EXTRACT TO READ:
┄┄┄┄┄┄┄┄┄┄

Finally - a pass. Actually, TWO passes. A step-by-step process of adjusting variables did finally reach a passable test by end of the proof-of-concept phase. An LDHI *could* pass…but, at the cost of:
Liquid holdup increased beyond field estimates
Water cut increased beyond field estimates
Water salinity increased beyond field estimates
Liquid properties changed from field estimates
From the outset, it was an ambitious goal with a number of forces working against getting a passable test. The LDHI candidate for this application probably is not the right fit, given what we know. But, we do have a better understanding of why that is the case (rather than just relying on ‘gut-feel’ or outdated ‘rules-of-thumb’).
So now what?
What did we learn from the study? Well, depending on your frame of reference, a lot:
We can get reasonably good test sensitivity in the rocking cells down to <20% liquid loading, which is below what is typically used and offers some opportunity to extend the range of applicability of the tests. However, we are still left with the question of will a low liquid loaded test EVER pass? We did not go back and recycle those tests at higher salinity and/or different liquid phase. That would be interesting work to do. Maybe a Phase III to this story?
While we knew variables such as water salinity and liquid ‘type’ (condensate vs. oil, paraffin and/or surfactant impacts) would impact hydrate slurry behavior, we were able to delineate the impact on pass/fail testing criteria. There is nuance in applicability that often gets lost when we look for project analogues, as we need to consider all of these small, but important variables. Too often, we focus on the wrong traits when trying to find that perfect match. The small details matter.

┄┄┄┄┄┄┄┄┄┄

TO DO:
1. Reproduce the part of the LDHI testing passage between "Finally - a" and "or outdated ‘rules-of-thumb’).", inclusive.
2. In the LDHI testing passage, how low a liquid loading still gave reasonably good test sensitivity in the rocking cells?
3. Decide whether each statement agrees with the LDHI testing passage, and answer yes or no with the deciding words quoted from it:
(a) The low liquid loading tests were rerun at higher salinity.
(b) To get a passing test, the water cut was raised beyond field estimates.
(c) The LDHI candidate is probably a good fit for this application.

DATA EXTRACT:
┄┄┄┄┄┄┄┄┄┄

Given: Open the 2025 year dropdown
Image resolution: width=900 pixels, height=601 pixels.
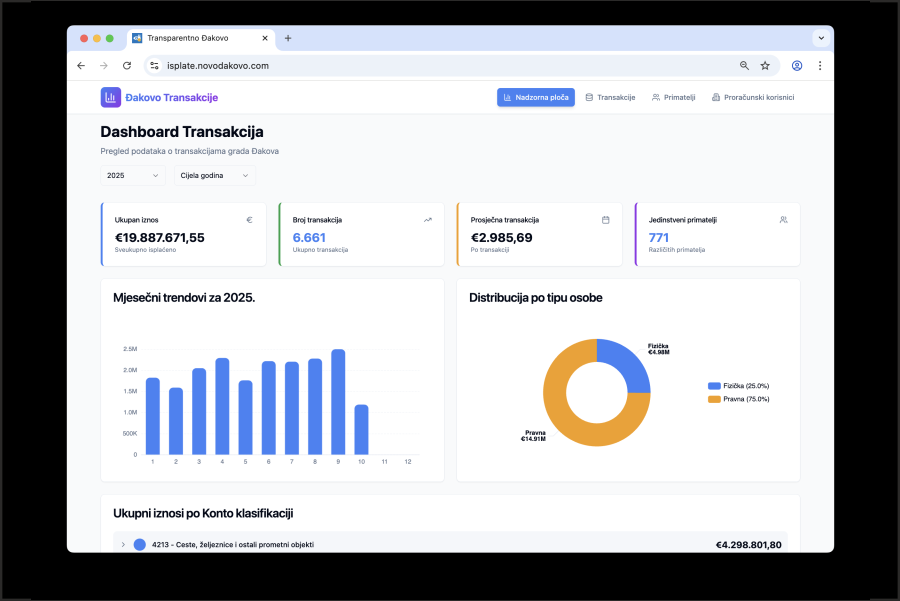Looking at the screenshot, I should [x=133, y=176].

┄┄┄┄┄┄┄┄┄┄

RESPONSES IN ORDER:
1.
Finally - a pass. Actually, TWO passes. A step-by-step process of adjusting variables did finally reach a passable test by end of the proof-of-concept phase. An LDHI *could* pass…but, at the cost of:
Liquid holdup increased beyond field estimates
Water cut increased beyond field estimates
Water salinity increased beyond field estimates
Liquid properties changed from field estimates
From the outset, it was an ambitious goal with a number of forces working against getting a passable test. The LDHI candidate for this application probably is not the right fit, given what we know. But, we do have a better understanding of why that is the case (rather than just relying on ‘gut-feel’ or outdated ‘rules-of-thumb’).

2. Less than 20% liquid loading.

3.
(a) No: "We did not go back and recycle those tests at higher salinity and/or different liquid phase."
(b) Yes: "Water cut increased beyond field estimates"
(c) No: "The LDHI candidate for this application probably is not the right fit, given what we know."